Swiss banks decreased amid the global equities sell-off. Credit Suisse Group AG and UBS AG both declined 2.6 percent.
The Swiss Market Index of the biggest and most actively traded companies dropped 2.1 percent to 6,393.79 at the 5:30 p.m. close of trading in Zurich. Even so, the gauge has rallied 7.6 percent since its low this year in July amid optimism that the economic recovery will continue as companies reported better-than-estimated earnings and central banks from Japan to the U.S. said they will support growth. The broader Swiss Performance Index declined 2 percent today.
“While the Dear Leader’s son Kim Jong-un seeks to burnish his military credentials, an escalation of the shelling could impact confidence in stock markets,” said Graeme Herd, head of the international security program at the Geneva Centre for Security Policy.
South Korea scrambled fighter jets and returned fire after North Korea lobbed dozens of shells at one of its islands, killing two soldiers.
“The dilemma for the markets is that it’s coming in the week of Thanksgiving which is one of the more illiquid weeks of the year,” said Jim O’Neill, chairman of Goldman Sachs Asset Management in an interview with Bloomberg Television.
Separately, credit-default swap contracts on Irish government bonds increased 25.5 basis points to 551, according to data provider CMA in London. The cost of insuring corporate debt for 15 Western Europe governments rose to a record today.
In China, the biggest banks are close to reaching annual lending quotas and plan to stop expanding their loan books to avoid exceeding the limits, according to four people with knowledge of the matter.
Industrial & Commercial Bank of China Ltd., Bank of China Ltd. and Agricultural Bank of China Ltd. are only extending new loans as existing ones get repaid, the people said, speaking on condition of anonymity.
Financials led declines in the SMI with Credit Suisse dropping 2.6 percent to 39.11 Swiss francs. London-based Helvea analyst Peter Thorne cut his dividend forecast for 2010 to 2013 to one franc from two francs per share, saying the bank is determined to reach new capital adequacy targets imposed by Swiss financial regulator Finma as soon as possible. Thorne maintained a “neutral” rating and a price estimate of 48.90 francs on the stock.

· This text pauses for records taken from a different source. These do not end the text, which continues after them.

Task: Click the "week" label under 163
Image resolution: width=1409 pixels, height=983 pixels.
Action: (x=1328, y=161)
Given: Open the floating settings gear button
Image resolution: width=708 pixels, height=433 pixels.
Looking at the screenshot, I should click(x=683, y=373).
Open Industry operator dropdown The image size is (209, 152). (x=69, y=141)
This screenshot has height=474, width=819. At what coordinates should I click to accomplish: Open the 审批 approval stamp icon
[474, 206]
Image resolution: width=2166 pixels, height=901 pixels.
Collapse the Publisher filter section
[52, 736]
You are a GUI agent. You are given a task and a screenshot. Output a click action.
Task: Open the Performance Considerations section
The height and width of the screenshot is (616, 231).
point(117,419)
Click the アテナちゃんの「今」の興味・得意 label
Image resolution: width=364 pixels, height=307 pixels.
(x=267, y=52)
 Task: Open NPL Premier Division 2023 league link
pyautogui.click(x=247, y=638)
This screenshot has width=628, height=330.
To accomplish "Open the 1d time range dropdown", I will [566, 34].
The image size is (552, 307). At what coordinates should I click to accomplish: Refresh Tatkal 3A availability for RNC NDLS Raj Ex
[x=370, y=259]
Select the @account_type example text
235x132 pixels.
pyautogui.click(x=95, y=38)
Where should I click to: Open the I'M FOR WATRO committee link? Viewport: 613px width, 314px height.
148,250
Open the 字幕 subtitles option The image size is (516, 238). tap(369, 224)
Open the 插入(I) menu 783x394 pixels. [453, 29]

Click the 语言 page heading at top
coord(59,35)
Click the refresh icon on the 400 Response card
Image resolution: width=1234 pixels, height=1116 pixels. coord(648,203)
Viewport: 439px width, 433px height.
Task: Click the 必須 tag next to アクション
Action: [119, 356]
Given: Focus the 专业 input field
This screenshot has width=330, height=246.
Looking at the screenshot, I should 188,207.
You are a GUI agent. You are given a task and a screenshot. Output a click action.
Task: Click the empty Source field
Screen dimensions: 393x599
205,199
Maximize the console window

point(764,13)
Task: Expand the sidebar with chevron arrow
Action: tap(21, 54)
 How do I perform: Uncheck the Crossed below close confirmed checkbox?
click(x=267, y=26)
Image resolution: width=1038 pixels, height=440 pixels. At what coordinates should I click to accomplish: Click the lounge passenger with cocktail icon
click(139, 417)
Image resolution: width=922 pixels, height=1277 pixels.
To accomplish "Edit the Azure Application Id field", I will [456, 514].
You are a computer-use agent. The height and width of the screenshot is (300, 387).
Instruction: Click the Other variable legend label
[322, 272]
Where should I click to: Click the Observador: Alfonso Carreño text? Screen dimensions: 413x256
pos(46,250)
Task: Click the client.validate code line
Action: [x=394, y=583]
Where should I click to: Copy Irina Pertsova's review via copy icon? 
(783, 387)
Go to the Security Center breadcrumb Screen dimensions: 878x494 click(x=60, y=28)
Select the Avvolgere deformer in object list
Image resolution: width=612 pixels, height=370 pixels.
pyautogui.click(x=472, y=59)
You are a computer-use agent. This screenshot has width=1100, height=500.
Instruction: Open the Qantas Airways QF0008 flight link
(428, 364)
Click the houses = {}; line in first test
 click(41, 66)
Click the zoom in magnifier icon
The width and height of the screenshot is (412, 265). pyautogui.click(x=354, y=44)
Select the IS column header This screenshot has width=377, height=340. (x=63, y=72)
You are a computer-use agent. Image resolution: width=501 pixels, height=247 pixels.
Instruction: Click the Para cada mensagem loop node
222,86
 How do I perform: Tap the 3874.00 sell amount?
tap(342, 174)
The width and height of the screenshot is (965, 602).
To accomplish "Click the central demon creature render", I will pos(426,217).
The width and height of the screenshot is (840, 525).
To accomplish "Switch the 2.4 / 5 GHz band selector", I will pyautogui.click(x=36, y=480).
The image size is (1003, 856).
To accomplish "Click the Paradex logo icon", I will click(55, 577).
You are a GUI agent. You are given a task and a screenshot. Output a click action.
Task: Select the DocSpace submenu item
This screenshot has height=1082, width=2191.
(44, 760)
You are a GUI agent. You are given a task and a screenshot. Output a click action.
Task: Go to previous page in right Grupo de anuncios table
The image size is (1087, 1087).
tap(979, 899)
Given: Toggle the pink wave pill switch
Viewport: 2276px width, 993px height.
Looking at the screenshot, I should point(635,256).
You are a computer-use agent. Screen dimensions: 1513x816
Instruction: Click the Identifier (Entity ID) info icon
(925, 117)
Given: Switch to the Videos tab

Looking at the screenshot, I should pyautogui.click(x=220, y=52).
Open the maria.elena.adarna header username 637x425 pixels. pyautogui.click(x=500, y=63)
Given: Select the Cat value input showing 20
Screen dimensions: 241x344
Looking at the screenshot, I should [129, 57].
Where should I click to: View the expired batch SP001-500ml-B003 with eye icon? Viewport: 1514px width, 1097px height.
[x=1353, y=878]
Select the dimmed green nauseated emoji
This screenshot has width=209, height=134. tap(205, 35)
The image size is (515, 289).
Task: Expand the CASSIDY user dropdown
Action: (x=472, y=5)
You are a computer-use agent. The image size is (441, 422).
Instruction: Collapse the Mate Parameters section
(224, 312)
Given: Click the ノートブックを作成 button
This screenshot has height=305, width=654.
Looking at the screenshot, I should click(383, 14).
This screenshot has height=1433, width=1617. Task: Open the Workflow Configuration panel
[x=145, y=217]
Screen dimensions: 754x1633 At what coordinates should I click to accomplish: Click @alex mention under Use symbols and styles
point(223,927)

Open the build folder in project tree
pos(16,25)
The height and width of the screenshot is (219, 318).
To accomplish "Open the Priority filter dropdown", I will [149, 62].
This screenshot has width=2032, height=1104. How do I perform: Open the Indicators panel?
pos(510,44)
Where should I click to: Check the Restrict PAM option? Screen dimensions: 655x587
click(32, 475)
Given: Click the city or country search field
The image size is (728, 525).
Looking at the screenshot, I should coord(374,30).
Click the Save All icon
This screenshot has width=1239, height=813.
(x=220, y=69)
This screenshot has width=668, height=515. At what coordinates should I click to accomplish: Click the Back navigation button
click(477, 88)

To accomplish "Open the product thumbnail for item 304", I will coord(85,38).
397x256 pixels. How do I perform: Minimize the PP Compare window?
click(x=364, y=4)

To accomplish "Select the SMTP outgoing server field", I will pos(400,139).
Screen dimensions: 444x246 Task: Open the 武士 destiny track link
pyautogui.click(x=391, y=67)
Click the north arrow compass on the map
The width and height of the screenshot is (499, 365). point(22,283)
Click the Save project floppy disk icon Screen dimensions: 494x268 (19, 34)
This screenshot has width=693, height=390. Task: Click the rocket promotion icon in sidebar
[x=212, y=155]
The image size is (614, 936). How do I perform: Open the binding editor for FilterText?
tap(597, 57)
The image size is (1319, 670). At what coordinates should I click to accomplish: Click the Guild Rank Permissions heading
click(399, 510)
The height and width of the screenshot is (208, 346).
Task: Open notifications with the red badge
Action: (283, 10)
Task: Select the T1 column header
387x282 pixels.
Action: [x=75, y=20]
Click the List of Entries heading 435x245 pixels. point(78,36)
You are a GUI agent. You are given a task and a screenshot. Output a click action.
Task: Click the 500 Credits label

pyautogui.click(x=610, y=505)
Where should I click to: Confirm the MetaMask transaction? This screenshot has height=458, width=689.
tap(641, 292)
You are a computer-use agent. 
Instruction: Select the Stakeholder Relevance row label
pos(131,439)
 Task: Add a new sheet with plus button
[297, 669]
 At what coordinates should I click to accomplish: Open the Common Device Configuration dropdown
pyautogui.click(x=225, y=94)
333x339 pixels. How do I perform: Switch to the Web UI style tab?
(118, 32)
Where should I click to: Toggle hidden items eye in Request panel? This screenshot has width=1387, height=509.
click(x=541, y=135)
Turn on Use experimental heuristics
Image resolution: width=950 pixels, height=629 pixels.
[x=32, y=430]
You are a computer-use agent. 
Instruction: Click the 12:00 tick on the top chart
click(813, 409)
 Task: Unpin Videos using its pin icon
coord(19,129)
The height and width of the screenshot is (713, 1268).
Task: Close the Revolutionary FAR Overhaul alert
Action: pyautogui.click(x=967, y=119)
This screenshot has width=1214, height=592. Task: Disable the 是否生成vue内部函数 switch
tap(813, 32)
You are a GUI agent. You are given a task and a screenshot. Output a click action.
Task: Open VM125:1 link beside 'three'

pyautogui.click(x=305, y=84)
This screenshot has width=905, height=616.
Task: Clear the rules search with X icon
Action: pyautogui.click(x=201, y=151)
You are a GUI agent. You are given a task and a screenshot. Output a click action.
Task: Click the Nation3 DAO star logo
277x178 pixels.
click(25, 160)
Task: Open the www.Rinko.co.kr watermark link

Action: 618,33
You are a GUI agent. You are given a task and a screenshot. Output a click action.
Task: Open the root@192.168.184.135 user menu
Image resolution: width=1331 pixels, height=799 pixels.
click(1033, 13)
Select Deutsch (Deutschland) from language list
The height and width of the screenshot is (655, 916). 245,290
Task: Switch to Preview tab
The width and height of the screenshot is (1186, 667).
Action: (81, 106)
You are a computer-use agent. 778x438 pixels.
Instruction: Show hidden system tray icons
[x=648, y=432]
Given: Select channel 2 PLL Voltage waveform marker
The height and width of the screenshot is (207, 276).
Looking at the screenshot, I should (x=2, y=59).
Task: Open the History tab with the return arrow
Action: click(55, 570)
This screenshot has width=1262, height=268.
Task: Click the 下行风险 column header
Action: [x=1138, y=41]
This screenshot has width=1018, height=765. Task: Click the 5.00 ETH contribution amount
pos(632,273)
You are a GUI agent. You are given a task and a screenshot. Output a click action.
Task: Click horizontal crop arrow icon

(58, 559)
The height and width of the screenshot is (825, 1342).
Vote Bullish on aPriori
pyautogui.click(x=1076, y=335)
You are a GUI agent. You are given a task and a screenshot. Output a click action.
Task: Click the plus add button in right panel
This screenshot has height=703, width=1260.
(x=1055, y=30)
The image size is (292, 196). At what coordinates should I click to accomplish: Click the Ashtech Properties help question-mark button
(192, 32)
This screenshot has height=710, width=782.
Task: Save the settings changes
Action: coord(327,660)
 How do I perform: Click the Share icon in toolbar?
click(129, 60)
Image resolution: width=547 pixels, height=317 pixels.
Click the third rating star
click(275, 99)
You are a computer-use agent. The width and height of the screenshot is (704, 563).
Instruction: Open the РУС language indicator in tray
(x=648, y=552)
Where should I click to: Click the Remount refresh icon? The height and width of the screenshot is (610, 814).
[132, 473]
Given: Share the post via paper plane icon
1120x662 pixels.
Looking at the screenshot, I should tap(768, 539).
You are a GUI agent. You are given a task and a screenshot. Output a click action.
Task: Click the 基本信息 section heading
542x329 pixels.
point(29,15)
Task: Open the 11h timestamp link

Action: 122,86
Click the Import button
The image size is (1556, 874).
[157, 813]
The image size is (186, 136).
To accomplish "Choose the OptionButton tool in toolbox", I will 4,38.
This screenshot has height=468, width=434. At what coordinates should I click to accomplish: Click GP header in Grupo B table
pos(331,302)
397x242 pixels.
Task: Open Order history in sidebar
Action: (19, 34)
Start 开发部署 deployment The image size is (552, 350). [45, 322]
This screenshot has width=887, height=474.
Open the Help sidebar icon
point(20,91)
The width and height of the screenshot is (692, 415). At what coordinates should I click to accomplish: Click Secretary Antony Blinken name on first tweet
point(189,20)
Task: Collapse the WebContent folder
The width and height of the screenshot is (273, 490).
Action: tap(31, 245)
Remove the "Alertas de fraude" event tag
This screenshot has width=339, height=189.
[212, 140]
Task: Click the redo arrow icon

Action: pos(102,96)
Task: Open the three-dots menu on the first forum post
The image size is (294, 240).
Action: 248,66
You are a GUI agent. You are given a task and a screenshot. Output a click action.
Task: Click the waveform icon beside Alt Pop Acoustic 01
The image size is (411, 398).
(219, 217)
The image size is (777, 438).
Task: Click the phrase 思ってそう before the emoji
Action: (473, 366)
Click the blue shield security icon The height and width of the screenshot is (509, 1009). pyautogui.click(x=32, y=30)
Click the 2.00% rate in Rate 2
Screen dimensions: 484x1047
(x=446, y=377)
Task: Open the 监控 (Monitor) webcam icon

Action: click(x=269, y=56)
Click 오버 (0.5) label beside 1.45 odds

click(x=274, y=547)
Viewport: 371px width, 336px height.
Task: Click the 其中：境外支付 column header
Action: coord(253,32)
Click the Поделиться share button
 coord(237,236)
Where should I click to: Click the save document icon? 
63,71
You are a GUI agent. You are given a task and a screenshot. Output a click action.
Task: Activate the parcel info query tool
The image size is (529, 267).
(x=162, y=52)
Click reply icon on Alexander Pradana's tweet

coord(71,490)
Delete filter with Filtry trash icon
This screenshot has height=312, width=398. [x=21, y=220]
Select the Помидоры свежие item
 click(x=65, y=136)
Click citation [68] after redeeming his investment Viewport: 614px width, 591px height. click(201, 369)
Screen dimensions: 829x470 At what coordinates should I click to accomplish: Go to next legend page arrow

UBS slipped 2.6 percent to 15.68 francs. Julius Baer Group Ltd., the 120-year-old private bank, declined 2.8 percent to 37.82 francs.
Actelion Ltd. fell for a second day, losing 2.8 percent to 54 francs, as a takeover bid by Amgen Inc. failed to materialize.
Sonova Holding AG slumped 7 percent to 124.40 francs after the hearing-aid maker said it’s voluntarily recalling the HiRes 90k cochlear implant after two instances in which the product experienced a “rare malfunction.” Redburn Partners LLP analyst Ilan Chaitowitz downgraded the stock to “sell” from “neutral.”